Task brief: State the number of lines in the listing below that contain the word "sidebar", and nothing besides.

Record excerpts:
[Start of Attachment]
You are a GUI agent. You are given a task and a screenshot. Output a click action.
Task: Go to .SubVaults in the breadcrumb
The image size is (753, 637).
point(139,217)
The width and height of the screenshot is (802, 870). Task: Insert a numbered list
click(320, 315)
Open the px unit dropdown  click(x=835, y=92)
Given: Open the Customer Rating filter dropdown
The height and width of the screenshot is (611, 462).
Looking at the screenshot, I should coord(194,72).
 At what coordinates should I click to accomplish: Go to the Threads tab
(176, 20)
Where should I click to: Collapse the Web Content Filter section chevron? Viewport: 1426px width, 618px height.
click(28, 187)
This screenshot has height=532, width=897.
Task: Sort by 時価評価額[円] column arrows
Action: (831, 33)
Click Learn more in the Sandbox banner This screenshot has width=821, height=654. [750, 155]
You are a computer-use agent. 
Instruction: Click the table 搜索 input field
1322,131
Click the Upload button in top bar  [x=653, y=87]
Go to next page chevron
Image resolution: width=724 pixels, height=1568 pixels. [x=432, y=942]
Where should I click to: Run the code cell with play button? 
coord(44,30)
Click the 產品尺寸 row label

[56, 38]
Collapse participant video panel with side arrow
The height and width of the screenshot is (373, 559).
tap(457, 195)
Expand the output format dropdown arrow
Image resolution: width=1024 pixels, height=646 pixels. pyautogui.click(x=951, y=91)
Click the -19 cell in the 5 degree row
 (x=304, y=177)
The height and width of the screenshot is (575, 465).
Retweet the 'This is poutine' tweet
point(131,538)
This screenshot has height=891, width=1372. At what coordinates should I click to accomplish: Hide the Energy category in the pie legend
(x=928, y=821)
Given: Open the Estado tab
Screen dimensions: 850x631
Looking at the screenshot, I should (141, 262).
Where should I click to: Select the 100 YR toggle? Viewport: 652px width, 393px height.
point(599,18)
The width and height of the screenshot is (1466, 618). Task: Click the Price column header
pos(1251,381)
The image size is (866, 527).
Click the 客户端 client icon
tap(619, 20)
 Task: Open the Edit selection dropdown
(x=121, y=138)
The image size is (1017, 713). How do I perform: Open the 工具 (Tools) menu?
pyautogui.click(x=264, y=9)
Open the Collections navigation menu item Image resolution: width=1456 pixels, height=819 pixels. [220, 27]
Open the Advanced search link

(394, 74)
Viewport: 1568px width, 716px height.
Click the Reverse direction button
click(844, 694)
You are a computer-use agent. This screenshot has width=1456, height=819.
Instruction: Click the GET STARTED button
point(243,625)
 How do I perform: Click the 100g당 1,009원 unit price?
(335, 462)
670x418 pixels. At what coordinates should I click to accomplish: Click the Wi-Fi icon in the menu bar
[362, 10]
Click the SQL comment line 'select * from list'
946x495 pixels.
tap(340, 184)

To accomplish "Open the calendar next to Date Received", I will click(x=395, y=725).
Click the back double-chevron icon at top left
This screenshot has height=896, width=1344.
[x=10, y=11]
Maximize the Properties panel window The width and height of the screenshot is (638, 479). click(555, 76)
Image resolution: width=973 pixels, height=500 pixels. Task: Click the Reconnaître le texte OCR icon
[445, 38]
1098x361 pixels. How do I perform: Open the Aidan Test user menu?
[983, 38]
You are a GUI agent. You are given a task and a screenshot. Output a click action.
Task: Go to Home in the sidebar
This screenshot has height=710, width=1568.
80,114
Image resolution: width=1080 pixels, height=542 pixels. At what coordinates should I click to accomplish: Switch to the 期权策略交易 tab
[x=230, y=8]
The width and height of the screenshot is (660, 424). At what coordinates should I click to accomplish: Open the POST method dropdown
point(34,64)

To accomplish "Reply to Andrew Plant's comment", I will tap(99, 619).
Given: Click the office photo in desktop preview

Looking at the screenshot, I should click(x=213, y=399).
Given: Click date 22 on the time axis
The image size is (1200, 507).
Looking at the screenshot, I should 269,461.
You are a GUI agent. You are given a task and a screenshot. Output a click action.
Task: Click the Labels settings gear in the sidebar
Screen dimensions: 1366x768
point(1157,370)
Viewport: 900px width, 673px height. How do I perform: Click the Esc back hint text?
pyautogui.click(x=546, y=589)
[End of Attachment]
Solution: 2